Your objective: Your answer must be an exact copy of the lines from the one containing "Screen dimensions: 1088x698" through the last line of the records below, with no pictures; please include nothing else.

(Records from a data collection)
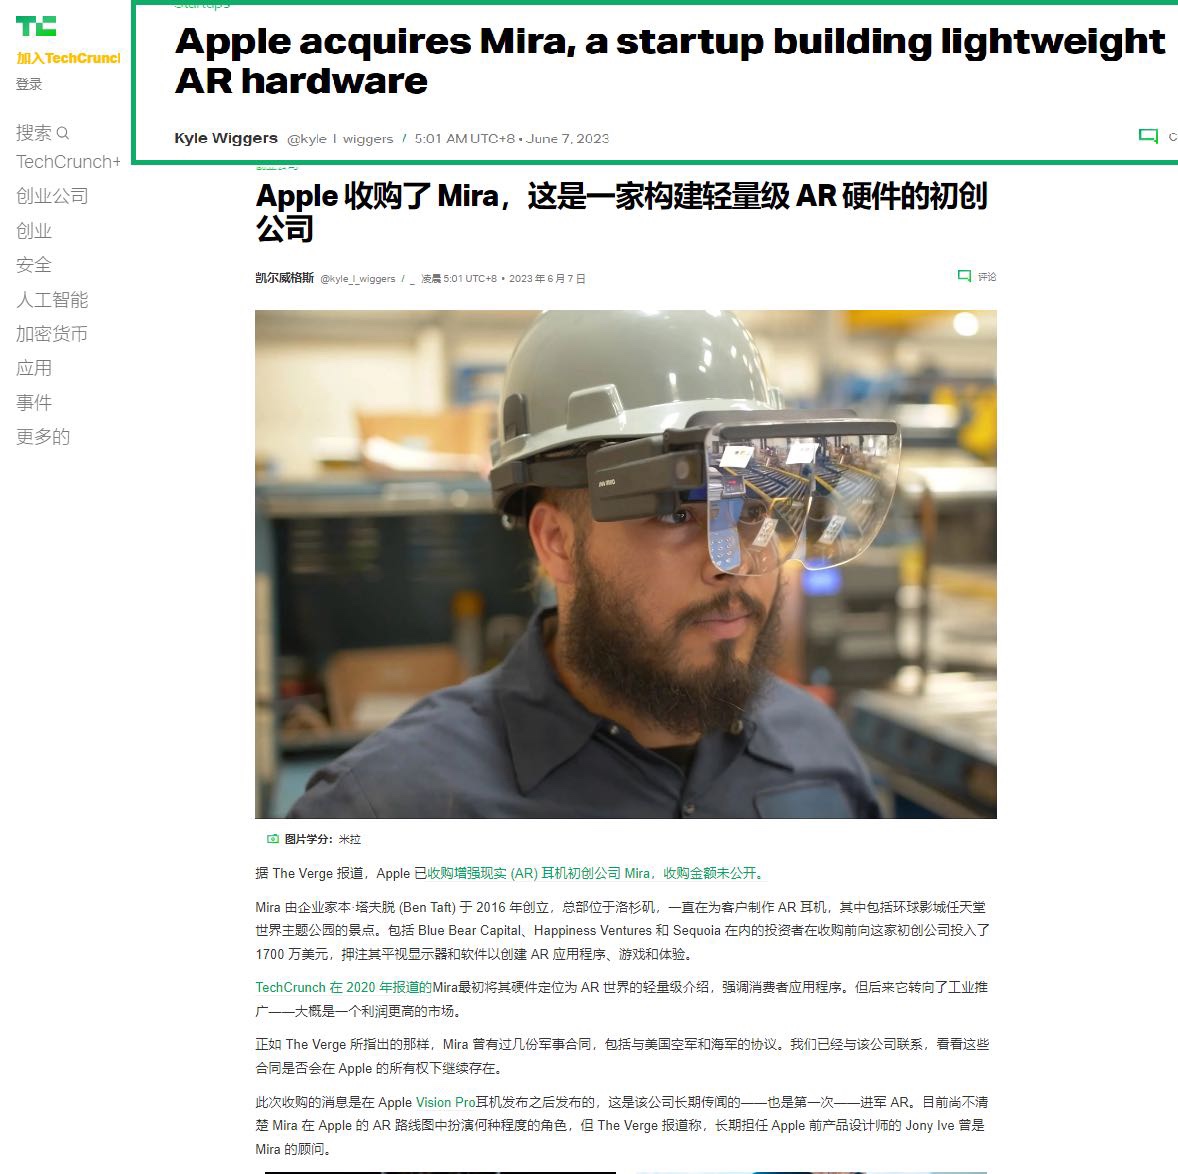Click the hard hat AR headset photo

point(626,564)
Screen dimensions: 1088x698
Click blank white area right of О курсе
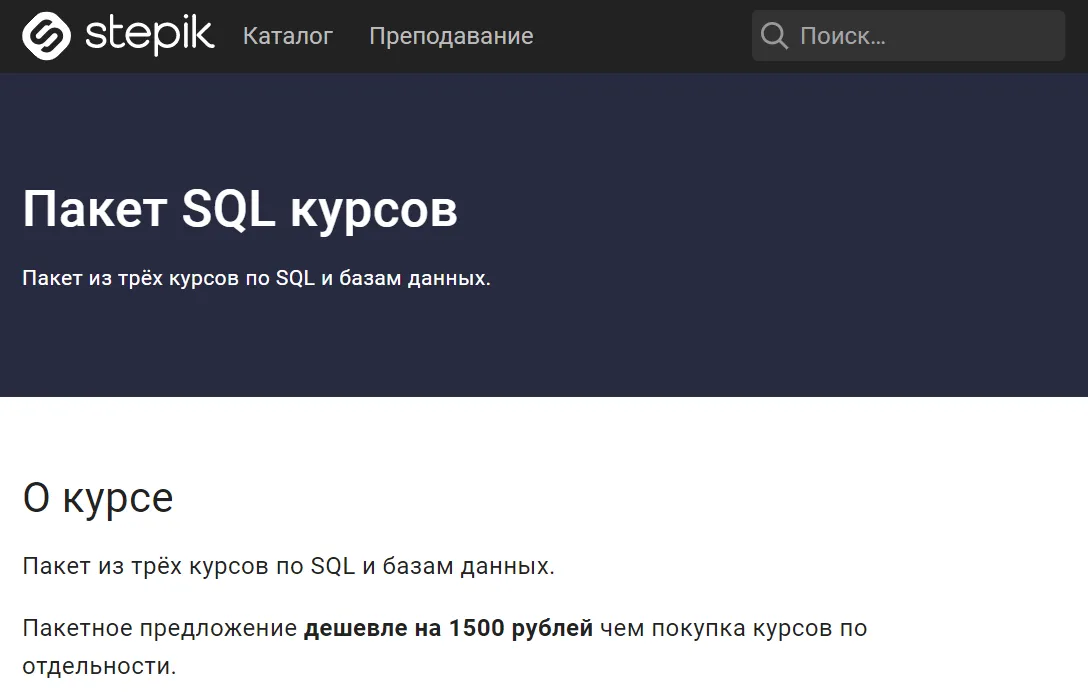tap(650, 498)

Problem solution:
Screen dimensions: 1088x698
Click blank white area right of О курсе
tap(650, 498)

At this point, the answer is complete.